=== Begin Enclosure ===

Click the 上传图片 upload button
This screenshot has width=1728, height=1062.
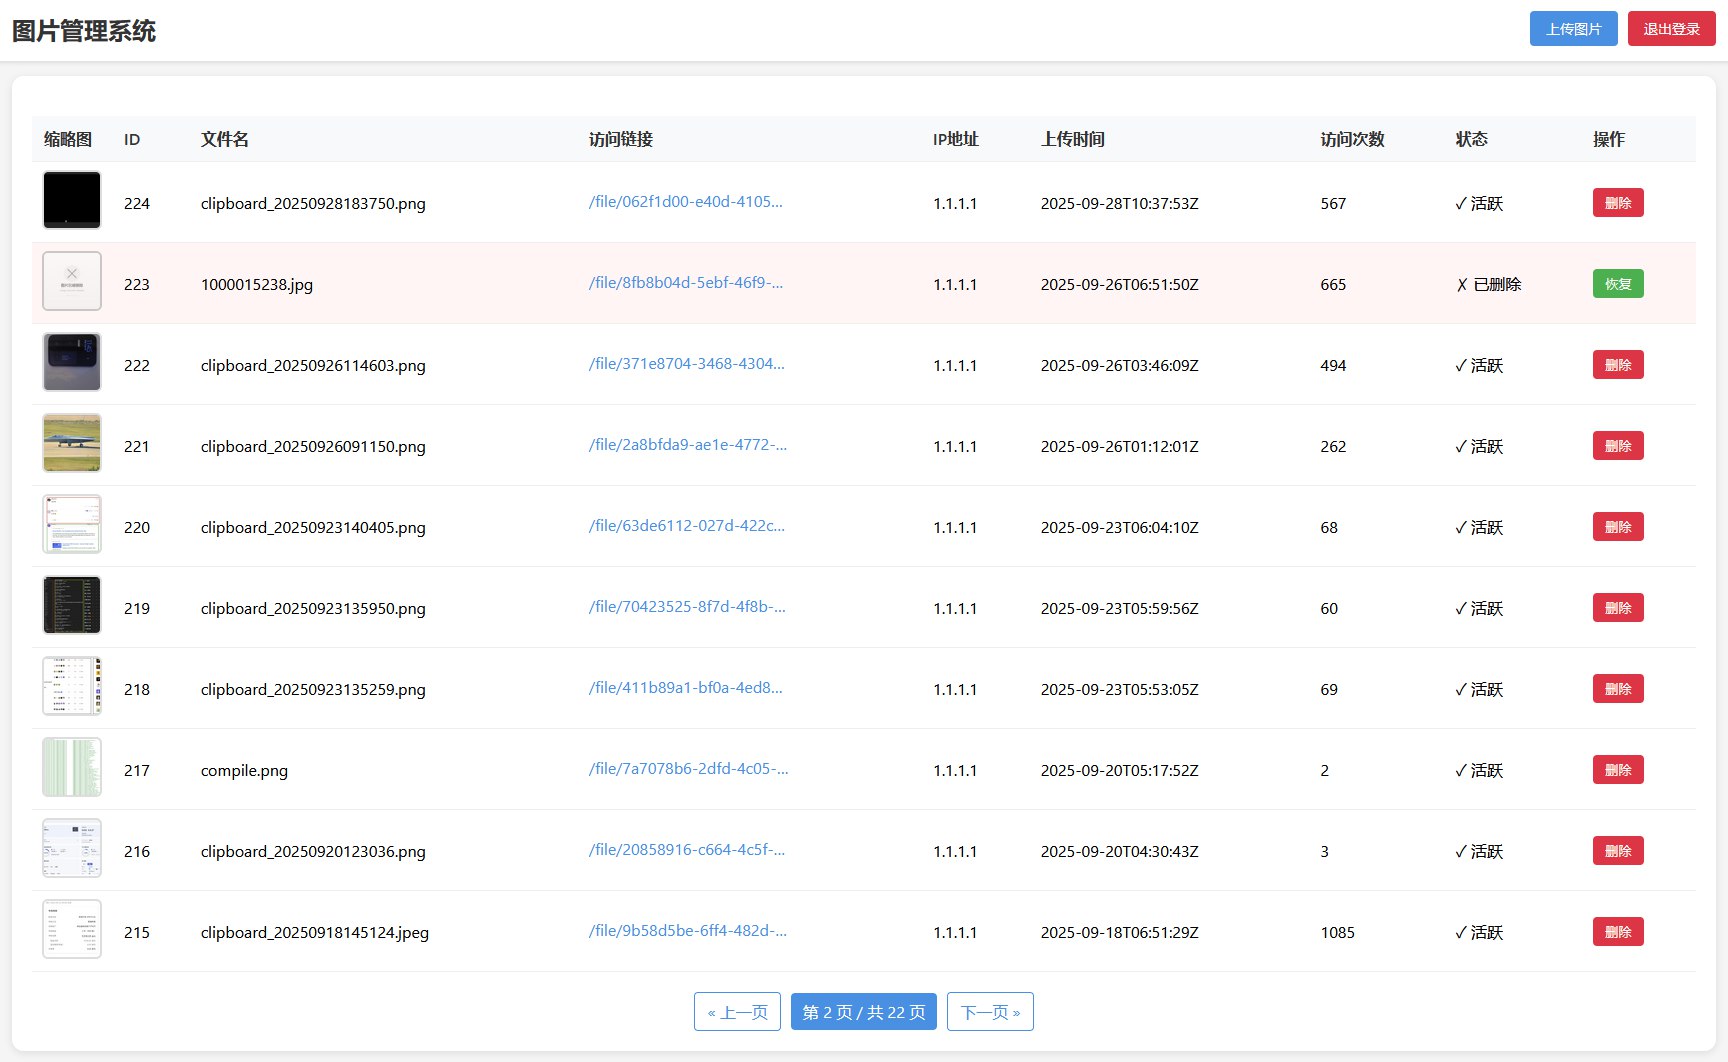click(x=1573, y=29)
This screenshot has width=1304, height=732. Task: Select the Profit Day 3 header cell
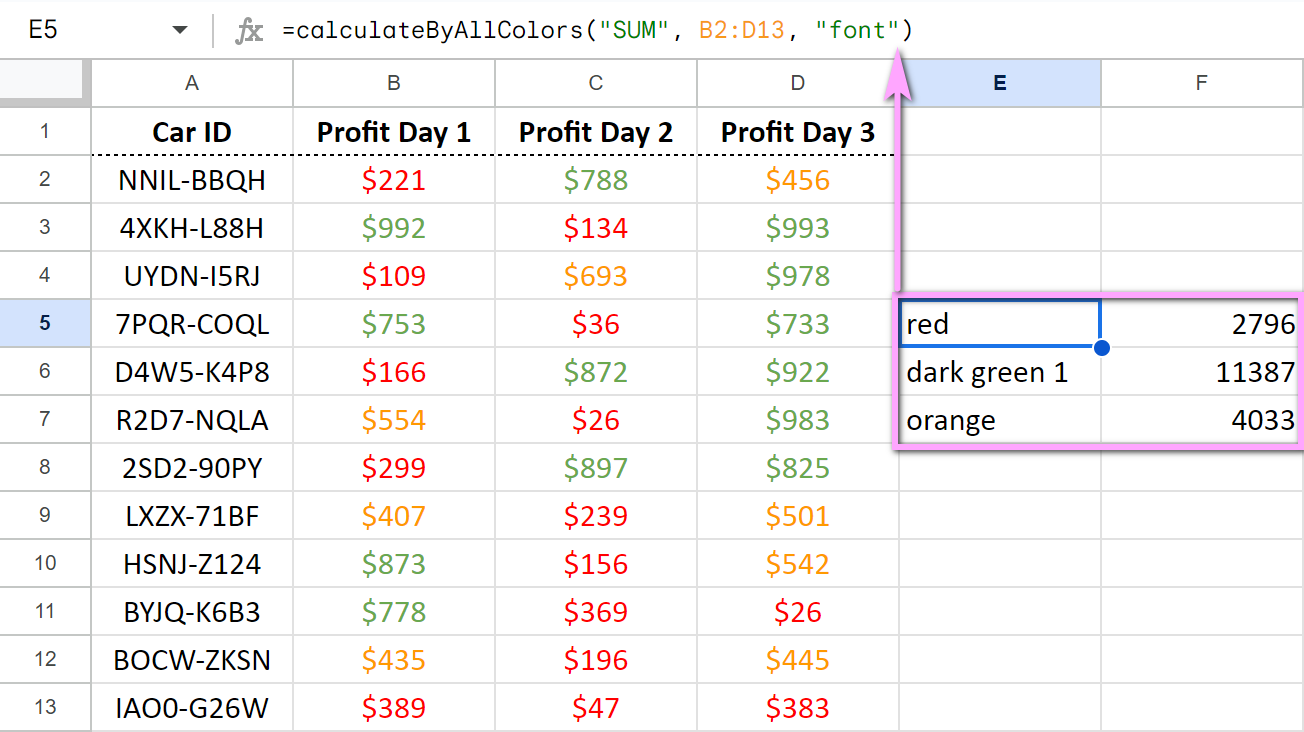coord(797,131)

=== End Enclosure ===

Give back the whole listing exactly as written. Do not include any picture.

Click the 上传图片 upload button
This screenshot has width=1728, height=1062.
click(x=1573, y=29)
This screenshot has width=1304, height=732. Task: Select the Profit Day 3 header cell
coord(797,131)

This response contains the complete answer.